**ASSIGNED TASK**
Repeat every entry exactly as given.

Records from a dataset:
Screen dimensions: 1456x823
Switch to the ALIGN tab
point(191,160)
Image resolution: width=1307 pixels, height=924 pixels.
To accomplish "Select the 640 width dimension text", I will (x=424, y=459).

**SOLUTION BELOW**
Screen dimensions: 1456x823
Switch to the ALIGN tab
point(191,160)
Image resolution: width=1307 pixels, height=924 pixels.
To accomplish "Select the 640 width dimension text", I will (x=424, y=459).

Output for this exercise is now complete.